If you think about Weinberg's \(SO(8192)\) gauge group in an IQ-test-style way, you might figure out that the superstrings' preferred gauge group is \(SO(32)\). How? Well, \(8192=2^{13}\) and \(13\) is not only an unlucky number but also one-half of \(D=26\) which is the critical spacetime dimension of bosonic string theory. If you repeat the same exercise with the \(D=10\) critical dimension of the superstring, divide it by two, obtain five, and calculate the fifth power of two, you get \(SO(32)\). This is not a coincidence but a genuine caricature of the calculation of the preferred gauge group.
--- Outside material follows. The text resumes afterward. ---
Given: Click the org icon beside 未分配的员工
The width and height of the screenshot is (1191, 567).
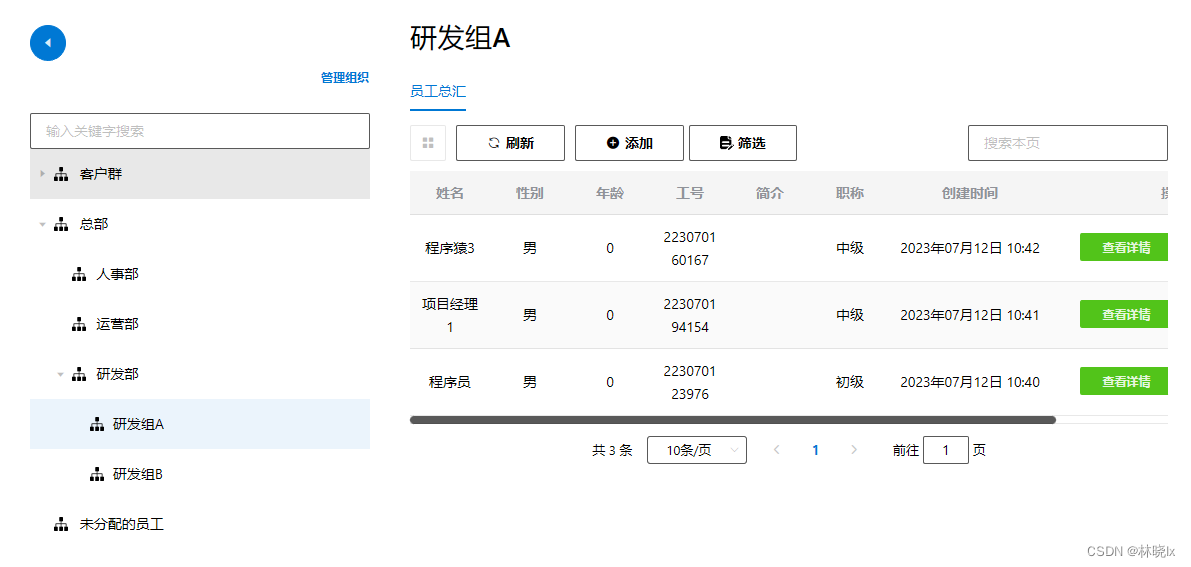Looking at the screenshot, I should [x=62, y=524].
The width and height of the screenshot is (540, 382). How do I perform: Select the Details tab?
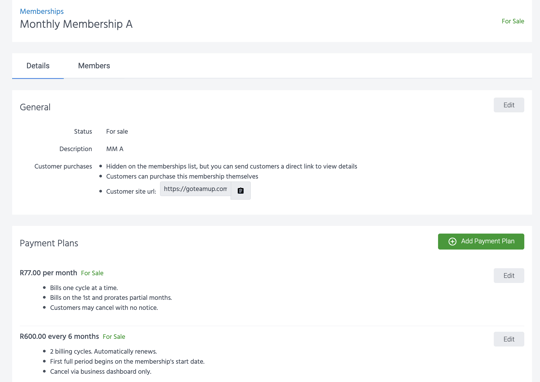coord(38,66)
In type I string theory, the Green-Schwarz-sponsored \(SO(32)\) group arises from colored endpoints of the open strings. In some sense, the colorful labels are added in the same ad hoc way as they are in quantum field theories. In the context of open strings, we call these colorful labels "Chan-Paton factors".

This article will be completed and proofread later, hopefully not later than tomorrow.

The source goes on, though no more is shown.